Como un dóberman rabioso me miró al cuello y ahí mismo me asestó el primer golpe. Dado un reflejo que aún conservo de los ya en desusos y oxidados entrenamientos personales, evadí el impacto destructor que me fue lanzado. Desde luego que no resulté ileso de esa primera agresión.  Eso hizo que casi cayera al piso. Entonces la MM (Mujer Muerte) se abalanzó sobre mí y clavó sus dedos de acero justo sobre el coxis, como dicen que letalmente hacían aquellas asesinas llamadas Chinas Dools.

El dolor fue insoportable; pero decidí vender cara lo que suponía me quedaría de vida y salí a luchar con aquel engendro del infierno.

Peleamos durante varias horas. Producto de la lucha mi cuerpo se calentó a mas de cuarenta grados, mi complicado corazón se aceleró (algo peligroso porque todavía no había tomado mis tres pastillas reglamentarias), las piernas me flaqueaban, el pecho parecía que se rompería en dos mitades, no podía respirar y tosía… tosía mucho y sin parar.

Pensé que moriría. Y ni siquiera conocía el nombre verdadero de aquella Muerte que la muerte en mi casa me estaba ocasionando. Ni sus motivos.

Aquella que conmigo encarnizadamente luchaba tenía que ser, me dije, la reencarnación de la condesa Elizabeth Bathory, que mató unas quinientas mujeres para beber su sangre. O de Medea, la profesional del envenenamiento. De Agripina o de Lucrecia Borgia.

Pensé que era Marie Madeleine d’Aubray, marquesa de Brinvillier-La-Motte. O la texana Diana Lumbrera. O Rhonda Bell Martin, de Alabama.

Era mas despiadada, eso sí, que la newyorkina Waneta Hoyt, la que asesinó a sus seis hijos.

Se podría tratar, pensé, de Margie Velma Barfield, la de Carolina del Norte que mató a sus siete esposos y a su propia madre. O Taylor Moore, que asesinó a sus esposos, a sus amantes, a su padre y uno que otro pastor evangélico.

No demostraba gran emoción. Tampoco tenía la educación refinada de aquella Dorotea Puente que asesinaba a sus huéspedes para cobrar sus seguros de vida.

Era fría como Helen Golay y Olga Rutterschmidt, las ancianas encantadoras que mataban indigentes en California.

Con una encarnación, seguramente, de aquellas célebres asesinas me estaba enfrentando.

Pero como Perseo cuando se enfrentó a Medusa me defendí.

No reculé, como nunca lo hizo la maquina perfecta de la guerra que fue Ulises. Me llené del valor de Bolívar al cruzar los andes, de Juan Alejandrino Pina y Vicente Celestino Duarte al luchar contra los haitianos. Invoqué al cacique Caonabó, al que nunca pudieron derrotar los españoles.

Para no alargar esta crónica les diré que, finalmente, MM se marchó de mi casa sin lograr matarme por completo. Eso si, me dejó bastante acribillado.

Como pude, no recuerdo bien como lo hice, me arrastré hasta mi cama. Durante largos y dolorosos días he permanecido acostado sin poder hacer otra cosas que mirar el techo blanco de mi cuarto, en el que (¡lo he descubierto!) se esconden infinitas formas.

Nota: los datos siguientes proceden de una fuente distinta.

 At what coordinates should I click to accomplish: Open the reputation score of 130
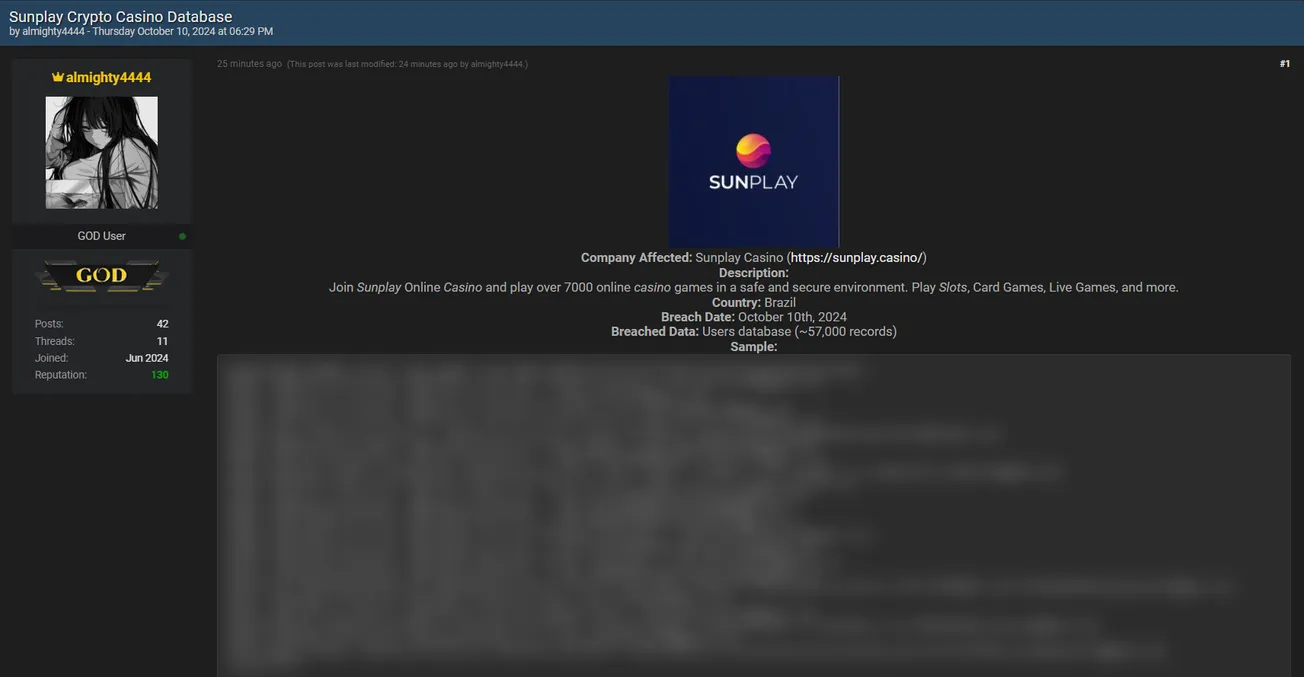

Los medicamentos que me suministraron no lograron restablecerme con la celeridad que deseaba. El tiempo… solo el tiempo logró el milagro, si a esto que me queda de cuerpo puedo llamar de esa manera.

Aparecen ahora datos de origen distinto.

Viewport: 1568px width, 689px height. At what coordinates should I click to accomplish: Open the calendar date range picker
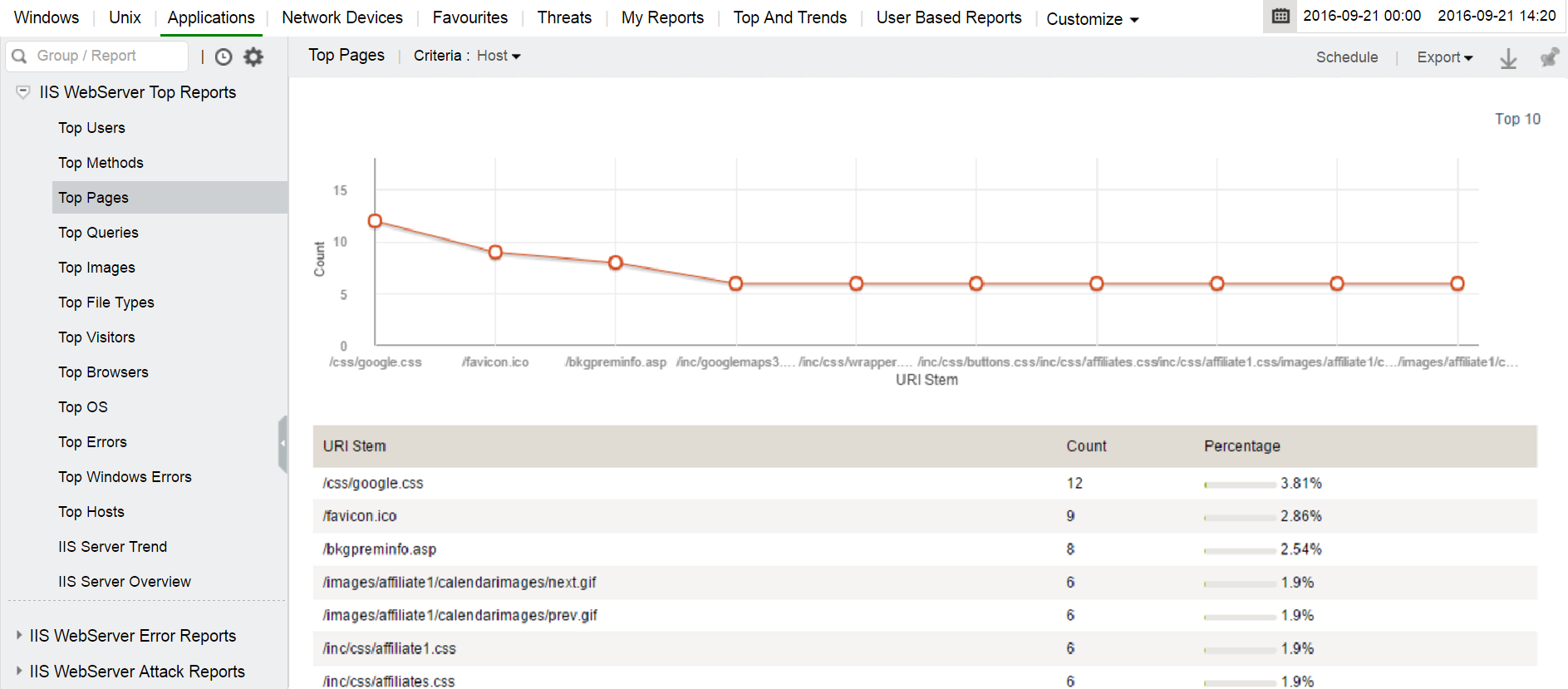pos(1280,17)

Aún estoy quebrantado. No hay una pulgada de mis carnes que no me duela todavía. La tos persiste. Apenas puedo respirar; pero al menos ya puedo sentarme en el sillón de mi escritorio y teclear palabras en La Gata.  Cuando logro hacer esto sé que, una vez mas, estoy vivo. Coleando y feliz.

Escribo esta crónica para recomendarte que te cuides. Trata de evitar enfrentarte con esta Dama de la Muerte.

Su nombre verdadero, por mas que lo investigo, no logro descubrir para denunciarlo.

Una amiga, de esas que siempre encuentran verdades en las mismas Utopías y descifran los sueños y las palabras que tienen que escribir los poetas, sospecha que se trata de una muy anciana Parca que tildaron de La Gripe. Me dijo que en nuestros barrios, dado el gracejo caribeño, le han puesto el mote de La Barrick.

Todavía medio muerto, y mientras me atiborro de medicamentos y vitamina C, voy a pedir con voz debilitada que me coloquen en la cama una segunda almohada y tiren por hoy, mañana será otro día, el siempre predecible… ¡Telón!